Combined cetuximab and chemotherapy may speed colorectal cancer progression

Cetuximab, used in combination with chemotherapy to treat advanced colorectal cancer (CRC), is not effective in some settings and may even result in more rapid cancer progression.

Becacse Cetuximab is known to have activity in patients with CRC with the KRAS exon 2 wild-type, this population of patients was enrolled in the study. Researchers evaluated whether the drug cetuximab and chemotherapy together worked better than chemotherapy alone, in addition to surgery, for patients whose CRC had spread to the liver but could be surgically removed.

In this trial, which was published in The Lancet Oncology (2014; doi:10.1016/S1470-2045(14)70105-6), patients received either chemotherapy alone or chemotherapy combined with cetuximab. Patients then had surgery and followed their specified treatment for another 12 weeks. Patients were then monitored through computed tomography or magnetic resonance imaging scans.

The researchers found that adding cetuximab to chemotherapy did not help this group of patients. Their analysis looked at how long patients in each group were living without progression of disease. On average, progression-free survival was 14.1 months in the group receiving chemotherapy and cetuximab compared to 20.5 months in the group receiving chemotherapy alone.

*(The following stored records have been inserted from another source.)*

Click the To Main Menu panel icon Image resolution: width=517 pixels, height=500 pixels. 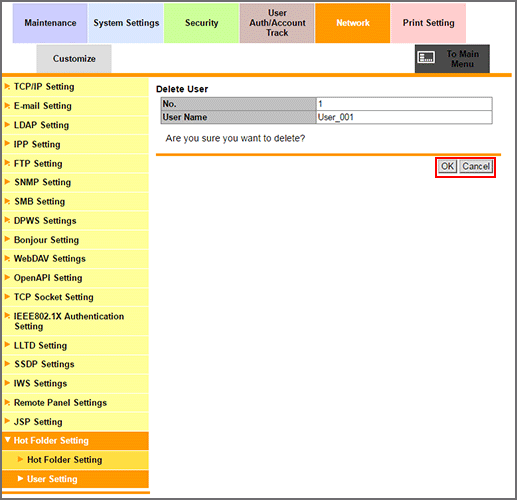point(426,57)

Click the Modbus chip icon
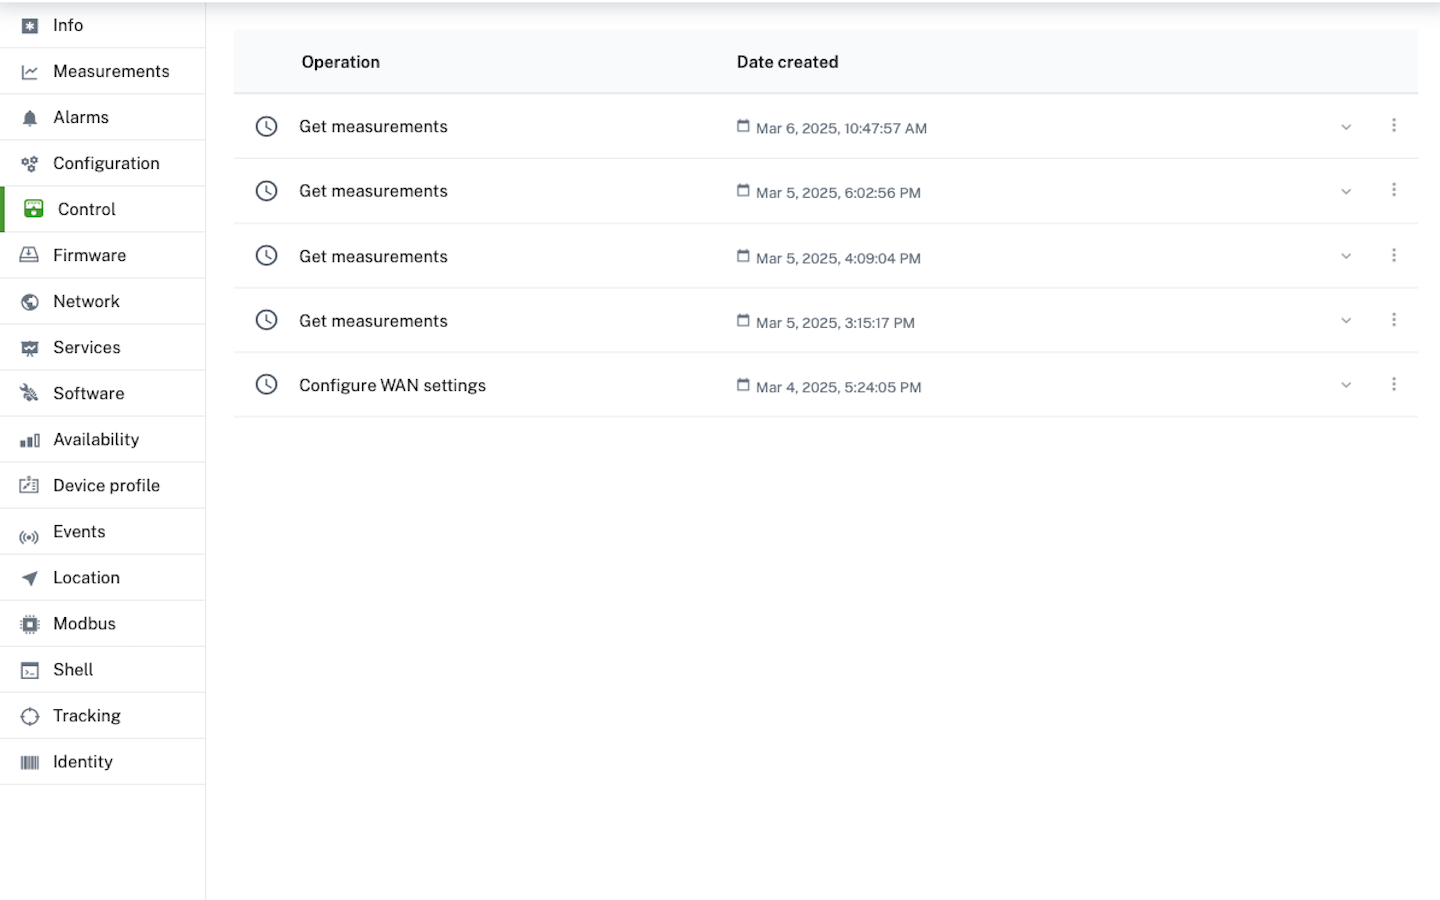30,624
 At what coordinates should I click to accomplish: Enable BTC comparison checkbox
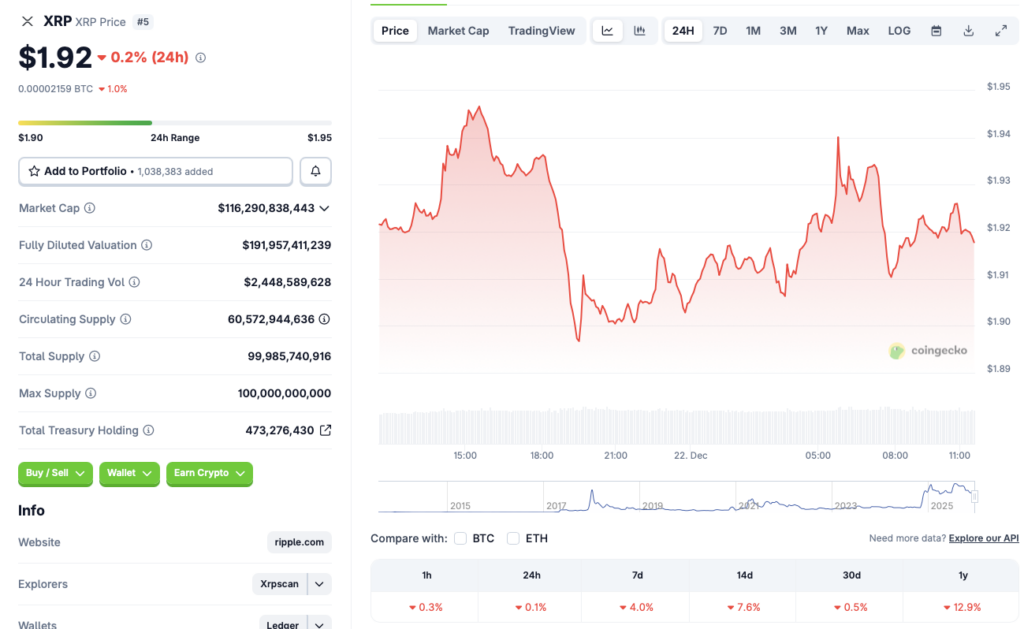459,538
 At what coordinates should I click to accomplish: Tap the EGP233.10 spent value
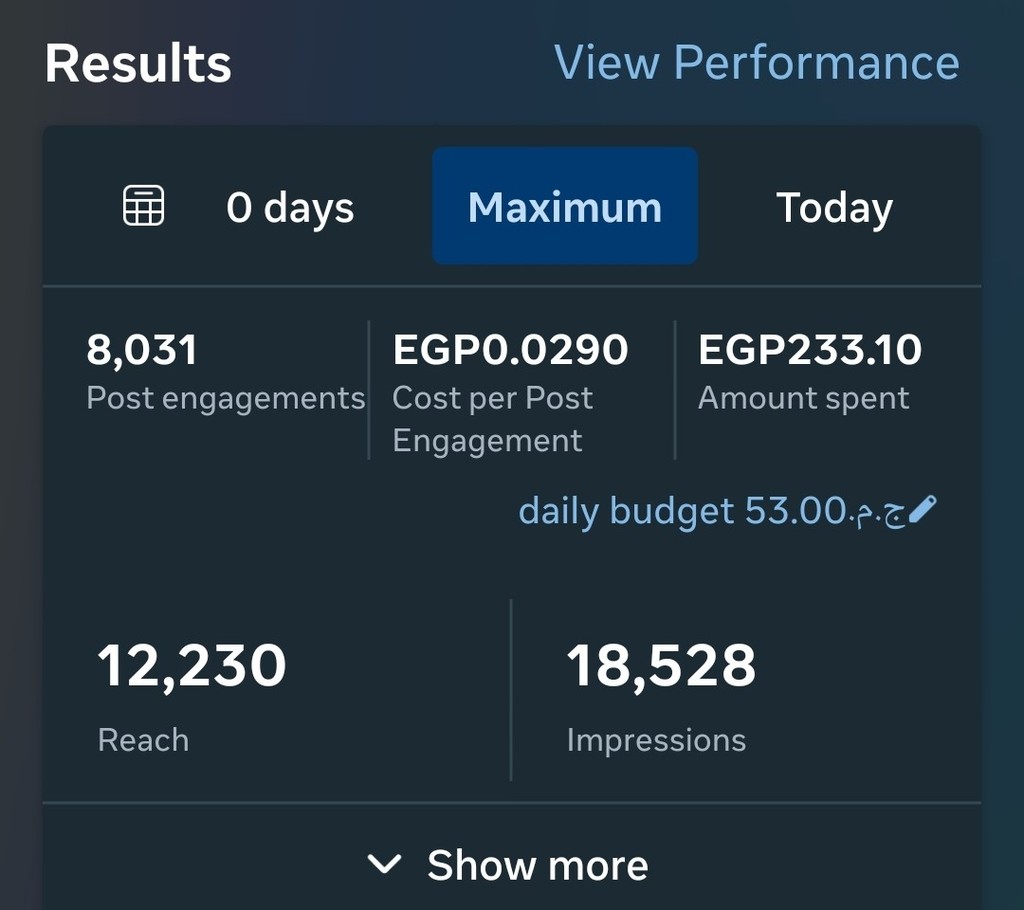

"These results were unexpected. Cetuximab is already approved by NICE [National Institute for Clinical Excellence] alongside chemotherapy for people who had bowel cancer that had spread to the liver if the oncologist and liver surgeon thought this would enable the patient to have a liver operation,” said John Primrose, MD, Professor of Surgery at the University of Southampton, United Kingdom. “The cetuximab and chemotherapy combination is also used successfully in patients whose disease cannot be operated on at all. Our trial tested it in people who had cancer spread to the liver who were suitable for surgery from the outset, a similar group, but for these patients it seems to have an adverse effect. More research is needed to understand this surprising result."

Primrose added, "These are very important data and we would like to thank the patients and relatives of patients those who took part in this trial, as well as the many clinicians in the UK who participated. Our results demonstrate the importance of clinical trials to ensure patients with cancer receive the best of treatment for their condition."